大家都知道硅膠柱使用的幾個步驟：拌樣、裝柱、上樣、梯度洗脫、點板、合并，但同樣的步驟，得到的分離效果卻不一定一樣，以下列出了幾點需要注意的地方。

1、明確目的
提取得到的浸膏成分十分復雜，因此第一次過硅膠柱的主要目的就是粗分和劃段，并不是直接分得單體化合物。

2、硅膠柱的選擇
明確了過硅膠柱的目的，在硅膠柱的選擇上就很好解釋了。細長的柱子雖然能使樣品有足夠的時間和空間展開，但也導致擴散和交叉，因此師兄建議使用盡量短和粗一些的柱子。

3、裝柱硅膠用量
使用200-300目的硅膠，裝柱高度大約為樣品高度的5-8倍。

4、裝柱的技巧
裝柱分為濕法和干法兩種，在這里師兄的建議是使用濕法裝柱，特別是對于初學者來說，濕法裝柱的好處就是可以使硅膠緊實、平整、均勻。當然，為了不產生氣泡，在裝柱時一定要注意攪拌，用溶劑充分浸泡。

5、樣品的處理
拌樣時使用的硅膠可以比裝柱硅膠粗一些，100-200目甚至80-100目都可以，用量大約1:1，取決于樣品的狀態。

6、上樣的技巧
為了不對柱床造成沖擊，上樣時選擇干法上樣。上樣后在樣品層上再加上脫脂棉和保護硅膠，以減小加液時溶劑對樣品層的沖擊所帶來的化合物交叉。

7、溶劑系統的選擇
溶劑系統一般為兩相，選擇上很靈活，其實只要兩相互溶，分離效果好，就是合適的系統。在這里師兄推薦給大家兩種系統：石油醚：乙酸乙酯；二氯甲烷：甲醇。
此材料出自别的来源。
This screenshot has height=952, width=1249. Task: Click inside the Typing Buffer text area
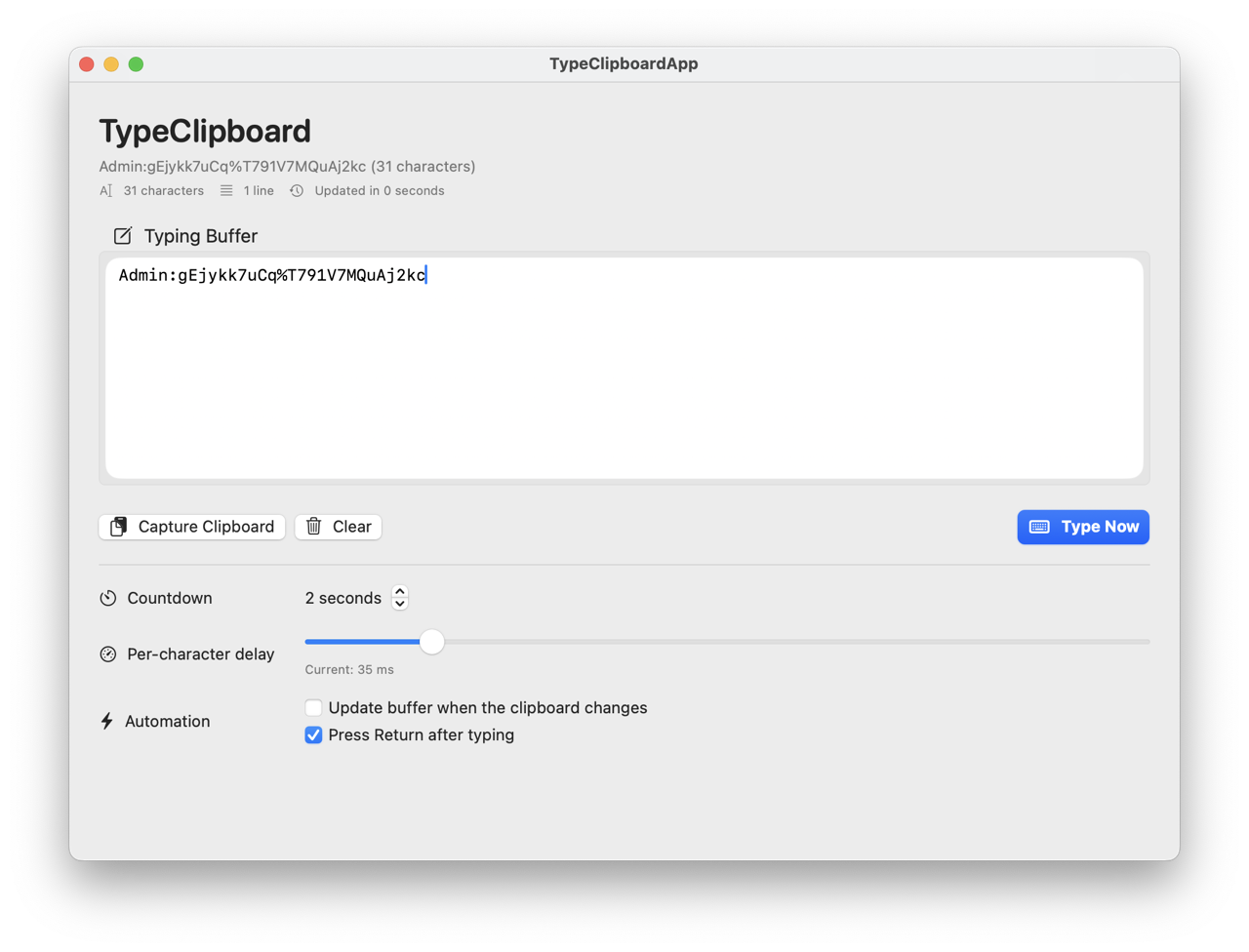[x=624, y=366]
大家可以根據樣品的極性來選擇合適的溶劑。

8、洗脫條件
由于過柱的目的是粗分和劃段，因此在洗脫時按極性從小到大每個梯度沖洗3～5個柱體積即可。

9、點板
點板盡量選擇在過柱子的時候，一邊過柱子一邊點板，這樣可以根據實際情況判斷和選擇更換的梯度和合適的更換時間。

10、合并
合并并不是只要稍有不一樣就要分成兩個部分，這樣不僅會造成含量少的化合物被分散，同時也為后期實驗帶來很大的工作量，要把握好合并的度。
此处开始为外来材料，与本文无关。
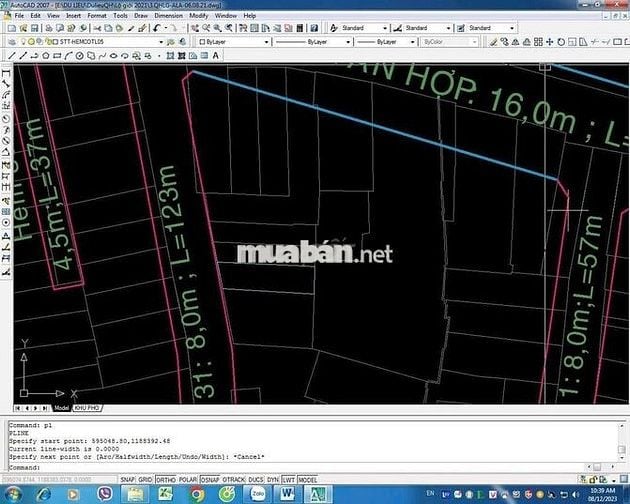Click the Model layout tab
Image resolution: width=630 pixels, height=504 pixels.
click(x=61, y=409)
以上幾點就是在過硅膠柱時需要格外注意的幾點，但是在這里需要提醒大家的是，分離的效果主要還是取決于待分離的浸膏是否適合此種分離方法，所以在進行實驗之前，一定要仔細閱讀相關文獻，多多總結前人的經驗，找到一種適合的方法和技巧再開始做，這樣才能達到事半功倍的效果。

凝膠色譜柱

以凝膠為固定相的色譜，稱為凝膠色譜。葡聚糖凝膠的分離原理是葡聚糖凝膠在吸水后形成凝膠粒子，在其交聯鍵的骨架中有許多一定大小的網眼。網眼小，只有小分子的物質網眼小，只有小分子物質才能進入網眼;而超過一定限度的大分子物質，就被排阻在凝膠粒子的外部而不能進入網眼。這就使得能進入凝膠內部與不能進入凝膠內部的分子，如同按照分子大小過篩一樣，所以稱為分子篩。大分子化合物阻力小，行動快，先流出。小分子化合物阻力大，行動慢，后流出。
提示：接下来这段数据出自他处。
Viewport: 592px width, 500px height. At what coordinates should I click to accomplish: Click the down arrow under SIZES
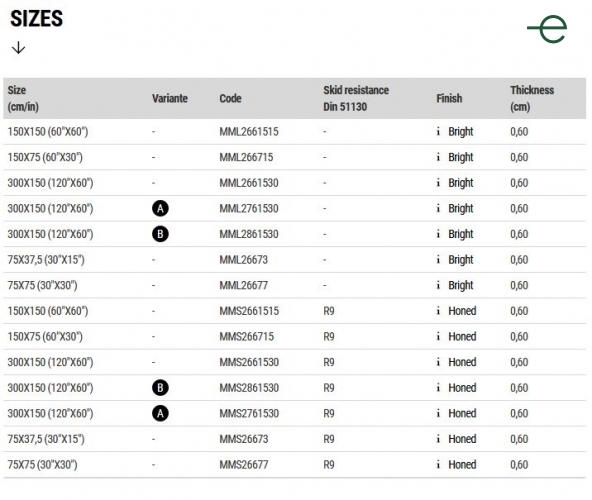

了解了凝膠的原理我們就可以看出，其與硅膠的分離原理完全不同，因此才有可能把前面硅膠按照極性分離的劃好段的樣品分離開。而凝膠柱在使用上與硅膠柱也不太一樣。

1、明確主要目的
經過第一根凝膠下來的樣品，雖然劃分成了幾段或者十幾段，但對于一個組分依然有很多的化合物，因此過凝膠柱的主要目的依然是粗分，由于凝膠柱使用上的特殊性，有些時候也能達到精分的效果，甚至可以直接拿到結晶。

2、凝膠使用前的處理及裝柱要點
凝膠是可以重復使用的，和硅膠相比使用更方便，裝一次就可以一直使用。需要注意的是，凝膠在濕法裝柱之前需要用溶劑充分溶脹，再分次裝進玻璃柱中，等其自然沉降完全、緊實后才可使用。

3、凝膠柱的選擇
一般選擇細長的玻璃柱，如果樣品量大、復雜，只能粗分，也可以選擇短粗型的柱子。

4、溶劑系統的選擇
最常用的兩種溶劑系統是純甲醇系統和二氯甲烷：甲醇系統。

5、樣品的處理
用最少量的溶劑溶解樣品（一定要完全溶解）以減少樣品層厚度，上樣前過濾（0.45 µm）。

6、上樣的要點
基本原則是減少樣品層厚度，保證樣品層的平整。

7、洗脫條件
一般選擇等度洗脫，流速盡量慢一些，根據樣品情況調整。
以上就是本期柱色譜相關知識和經驗總結的全部內容啦，在這里要謝謝師兄提供的寶貴經驗，同時也要提醒大家，經驗固然重要，但也要結合實際來使用。